Try it →
Exact copies of the lines below, from the one with "The width and height of the screenshot is (949, 778)." up to and including the one with "Enable the Windows 샌드박스 checkbox", are what this calls for; leave out pictures.

Material provided →
────────────────────

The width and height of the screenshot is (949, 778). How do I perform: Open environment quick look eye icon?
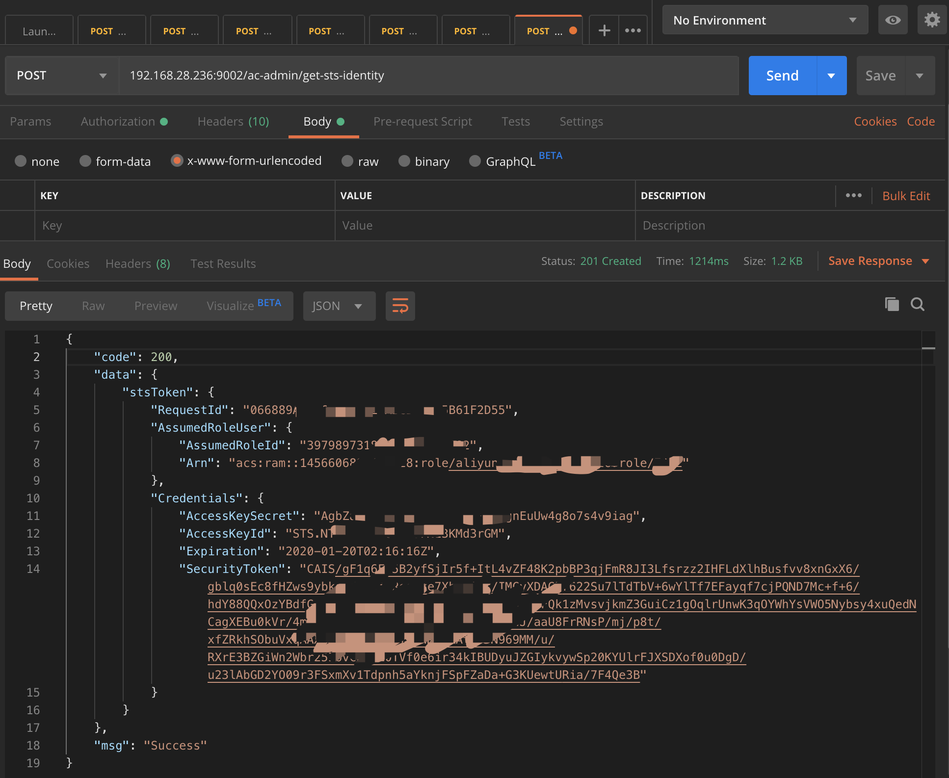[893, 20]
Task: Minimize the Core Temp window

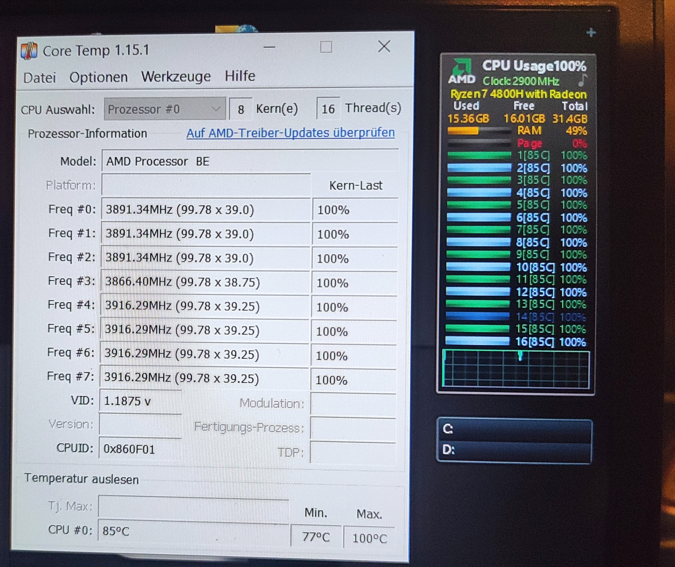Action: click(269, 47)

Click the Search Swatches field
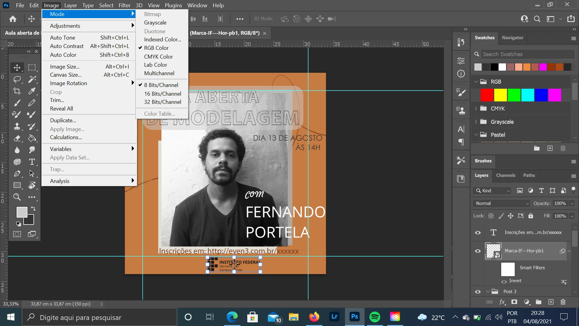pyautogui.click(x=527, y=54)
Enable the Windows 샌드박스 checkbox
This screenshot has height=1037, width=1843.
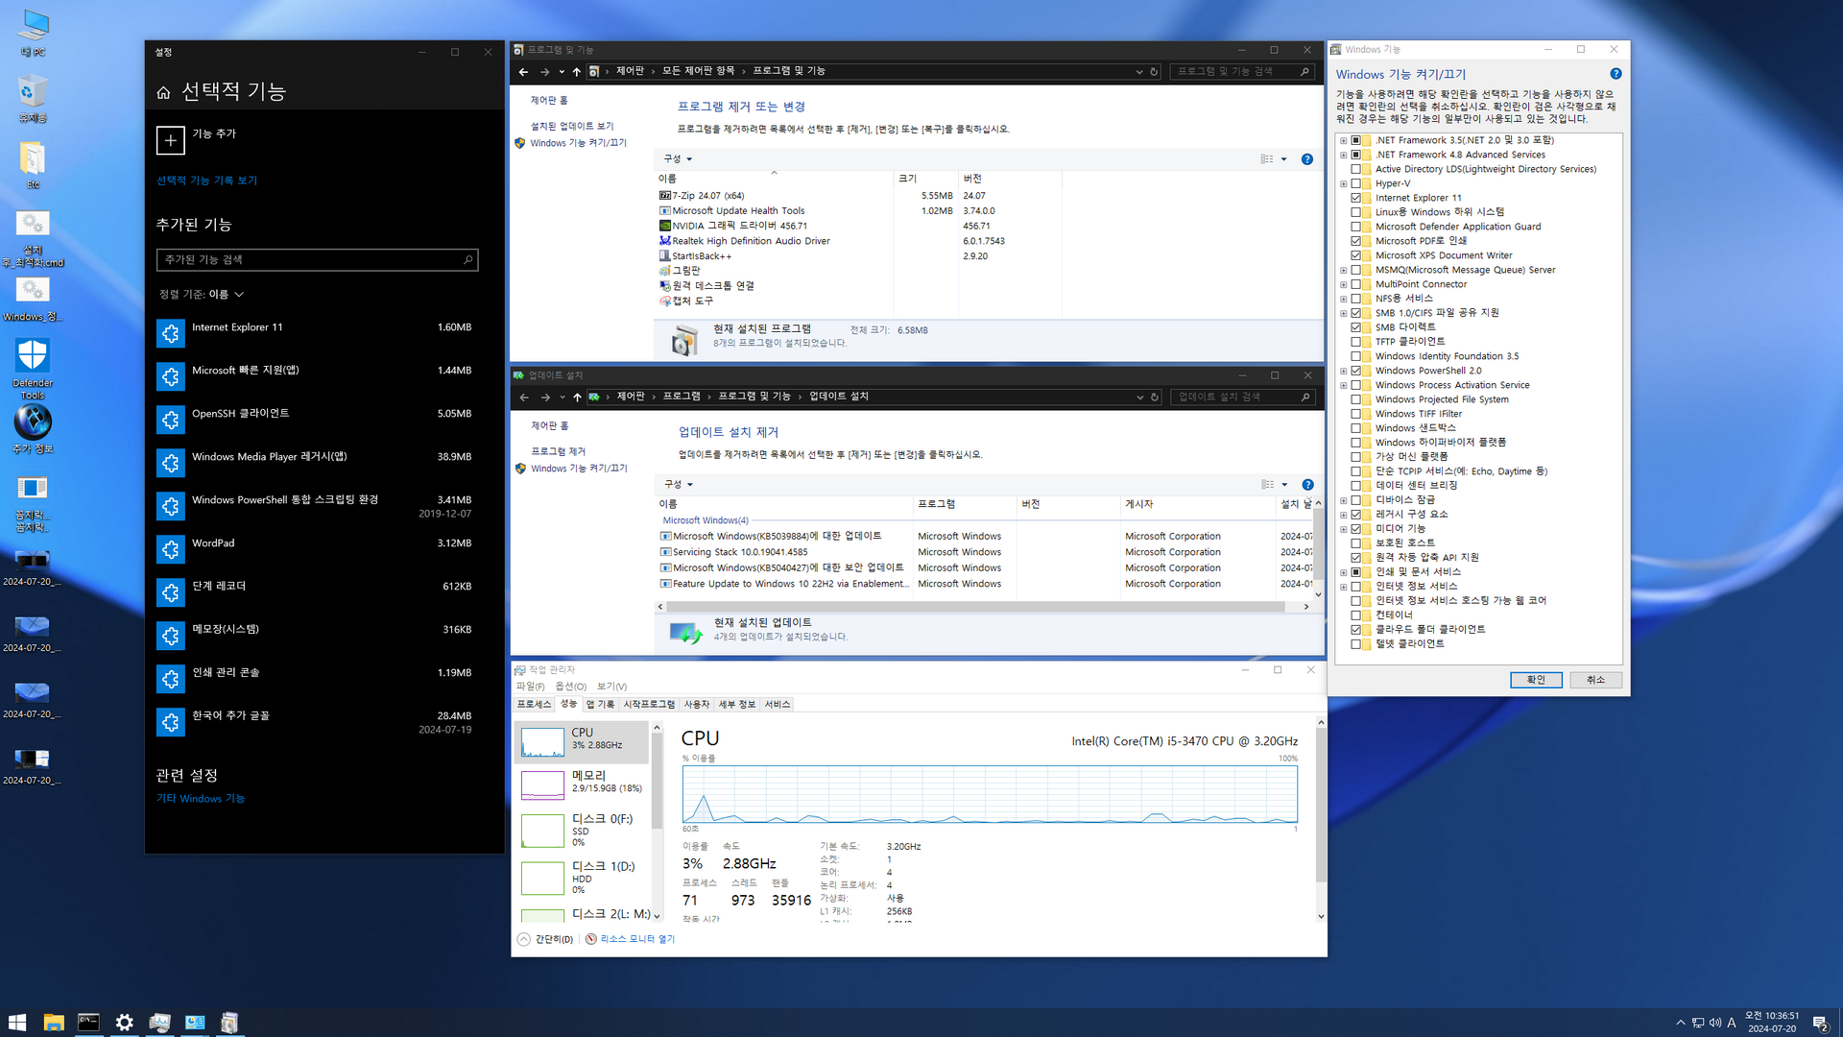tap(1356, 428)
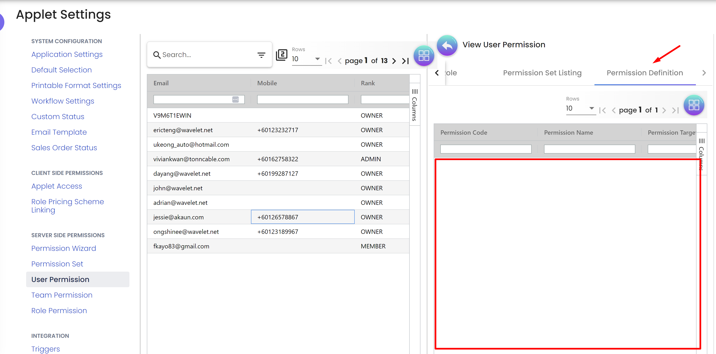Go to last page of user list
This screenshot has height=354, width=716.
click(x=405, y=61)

────────────────────

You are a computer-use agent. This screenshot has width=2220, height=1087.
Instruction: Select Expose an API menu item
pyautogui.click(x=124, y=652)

────────────────────

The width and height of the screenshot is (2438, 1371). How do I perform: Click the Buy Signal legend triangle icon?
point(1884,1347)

────────────────────

Response to this task →
The width and height of the screenshot is (949, 778). How do I perform: Open environment quick look eye icon?
[893, 20]
Task: Minimize the Core Temp window

Action: click(269, 47)

Click the Search Swatches field
pyautogui.click(x=527, y=54)
Enable the Windows 샌드박스 checkbox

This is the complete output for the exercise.